Fig. 7A also shows that, when a DMA command group is generated by parsing in the SGL, a memory device memory space (DRAM space) is allocated to the DMA command group. Thus, the DMA command set indicates a mapping between the host memory address space and the storage device memory address space. For read commands, DMA commands are used to move data in the storage device memory to host memory. As can be seen from FIG. 7A, the present application splits an indefinite length read command into multiple DMA command sets of fixed length (only the last DMA command set may be smaller than the fixed length value), for example, each memory command indicates 4KB of data, which may improve the convenience and the alignment of the read command processing.

FIG. 7B shows a prior art read command processing. As shown in fig. 7B, a read command X includes a host memory address and a logical address (LBA), the host memory address is expressed by SGL, and the range of logical addresses is represented as LBA: 0-16KB, read command X requires 17KB of data to be read from the memory device. Depending on the size of the physical page (e.g., 4KB), the back-end module will divide read command X into 5 DTUs, such as DTUs 0-DTU4 in 7B, when processing it. Wherein, DTU0 has LBA 0-3 KB; DTU1, the corresponding logical address is not LBA:4-7 KB; DTU2, the corresponding logical address is not LBA:8-11 KB; DTU3, the corresponding logical address has no LBA:12-15 KB; DTU4, the corresponding logical address not LBA:16 KB; that is, the first four DTUs are 4KB in size, and the last DTU is 1KB in size.

For the read command, since the storage medium includes a plurality of physical units, and the operating status of each physical unit is different, it is unpredictable which DTU will be processed first and which DTU will be processed later. For example, for a read command X, DTU2 is first processed, i.e., read from the storage medium into the storage device memory. At this time, according to the prior art scheme, the SGL needs to be traversed to determine the host memory address corresponding to DTU 2. In fig. 7B, the SGL is represented as a plurality of linked list nodes (corresponding to SGL descriptors in fig. 7A) e1, e2, e3, e4, e5, e6, e7, e8, e 9. When traversing the SGL, the storage space size of each node is calculated from e1, and since the logical address corresponding to DTU2 is 8-11KB, until e4 is calculated, it is found that e1(1KB) + e2(3KB) + e3(512B) + e4(3.5KB) ═ 8KB, so that the host memory address corresponding to DTU2 from e5 is known, and based on e5(2KB) + e6(1KB) + e7(1KB) ═ 4KB, the host memory address space corresponding to DTU2 includes the host memory address spaces indicated by nodes e5, e6 and e 7. As can be seen from fig. 7B, when the middle DTU and the later DTUs are read in a certain logical address range, complicated calculation is required to calculate the host memory address, which results in low processing efficiency of the entire read command.

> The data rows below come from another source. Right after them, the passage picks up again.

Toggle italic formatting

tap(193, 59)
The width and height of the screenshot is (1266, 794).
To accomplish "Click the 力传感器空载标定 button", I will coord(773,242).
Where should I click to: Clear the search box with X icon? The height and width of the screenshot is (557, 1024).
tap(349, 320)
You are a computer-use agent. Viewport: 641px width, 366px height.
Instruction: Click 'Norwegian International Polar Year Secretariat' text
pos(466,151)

FIG. 7C illustrates the manner in which the present application processes a read command. As shown in fig. 7C, the DMA command group therein is obtained according to the SGL in fig. 7B (e.g. obtained by parsing through the SGL/PRP unit in fig. 5, the parsing process can refer to fig. 7A), i.e. five DMA command groups L0, L1, L2, L3 and L4 are obtained according to the SGL, wherein L0-L3 are 4KB and L4 is 1 KB. When the DTU2 in the read command X is first read out from the storage medium into the memory of the storage device, the read initiator circuit (as shown in fig. 5) knows that DTU2 corresponds to DMA command group L2 by simple calculation, for example: 8(DTU2 logical head address)/4 (fixed DTU size) ═ 2, sequence number L2 for the DMA command group. The data indicated by DMA command group L2 is then moved to the address spaces indicated by e5, e6, and e7 in the host memory according to the DMA commands contained in DMA command group L2. As can be seen from fig. 7C, the scheme of the present application avoids a complex calculation process, and improves the overall processing efficiency of the read command.

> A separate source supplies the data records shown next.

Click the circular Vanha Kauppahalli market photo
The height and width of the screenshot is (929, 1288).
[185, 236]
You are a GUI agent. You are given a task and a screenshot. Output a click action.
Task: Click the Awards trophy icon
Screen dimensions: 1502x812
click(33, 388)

For example, after the SGL/PRP unit processes the first read command to generate one or more DMA command groups and stores the one or more DMA command groups in the shared memory, the read control circuit performs data migration according to the DMA command group corresponding to the first NVMe command, and the SGL/PRP unit processes the next second NVMe command and generates one or more DMA command groups, that is, the read control circuit performs data migration by executing the first NVMe command and the SGL/PRP unit processes the second NVMe command to generate the DMA command groups simultaneously.

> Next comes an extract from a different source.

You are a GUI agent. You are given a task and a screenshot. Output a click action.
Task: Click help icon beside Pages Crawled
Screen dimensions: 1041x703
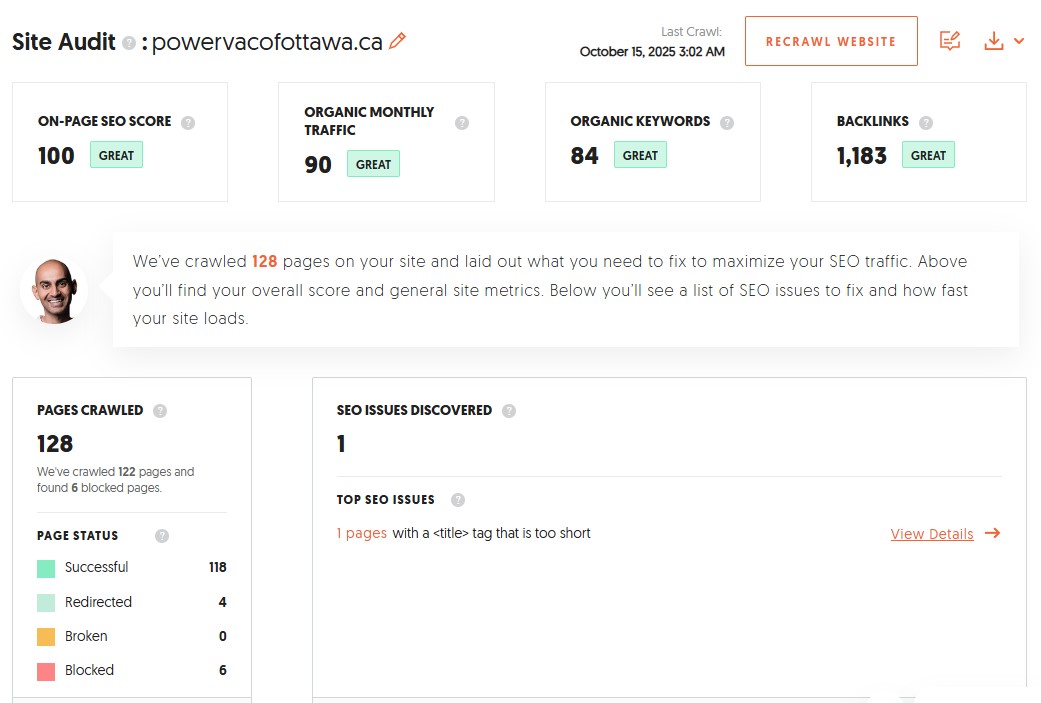point(160,410)
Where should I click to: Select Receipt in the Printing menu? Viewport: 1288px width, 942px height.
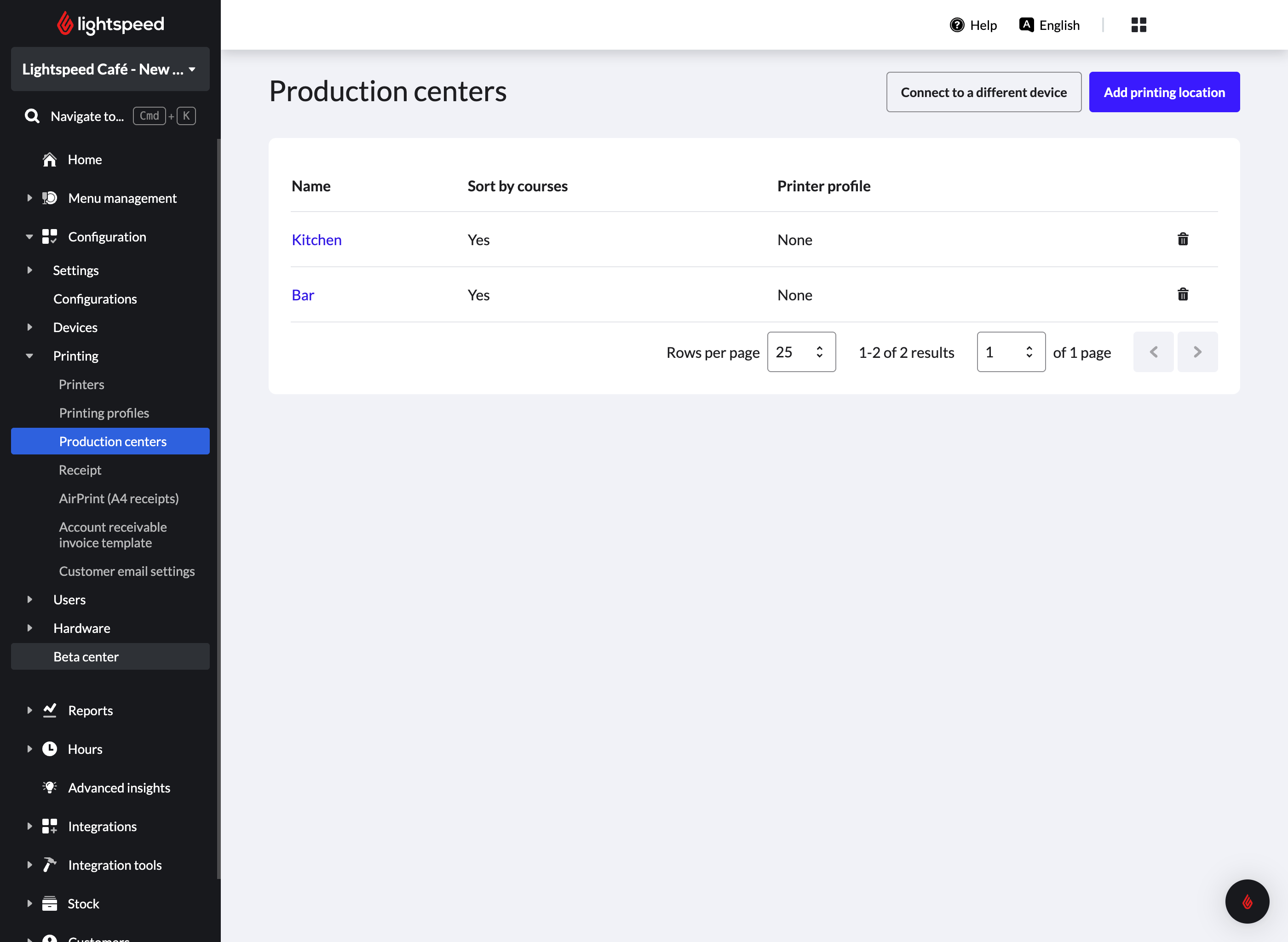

Fig. 8 shows a parallel processing scheme of the SGL/PRP unit and the DMA transfer circuit, in which different filling background patterns are used to indicate different stages of each module. As shown in fig. 8, three read commands, i.e., a read command a, a read command b, and a read command c, are stored in the shared memory.

In one embodiment, read command a has generated DMA command group a-1, DMA command group a-2, and DMA command group a-3 prior to the current time; read command c has generated DMA command set c-1, DMA command set c-2, and DMA command set c-3; read command b has generated DMA command group b-1. Moreover, the data indicated by the DMA command group a-1, the DMA command group a-2, and the DMA command group c-1 has also been moved by the DMA transfer circuit. The data indicated by DMA command set b-1, DMA command set c-2 is waiting to be processed.

As shown in FIG. 8, at the present time, the SGL/PRP unit is processing read command b to generate DMA command group b-2 (the blank portion to the right of which indicates that more DMA command groups, e.g., DMA command group b-3, DMA command group b-4, may also be generated from read command b). At the same time, the DMA transfer circuit is moving the data indicated by the DMA command group a-3 and the DMA command group c-3. While the data indicated by DMA command set b-1, DMA command set c-2 is waiting to be processed.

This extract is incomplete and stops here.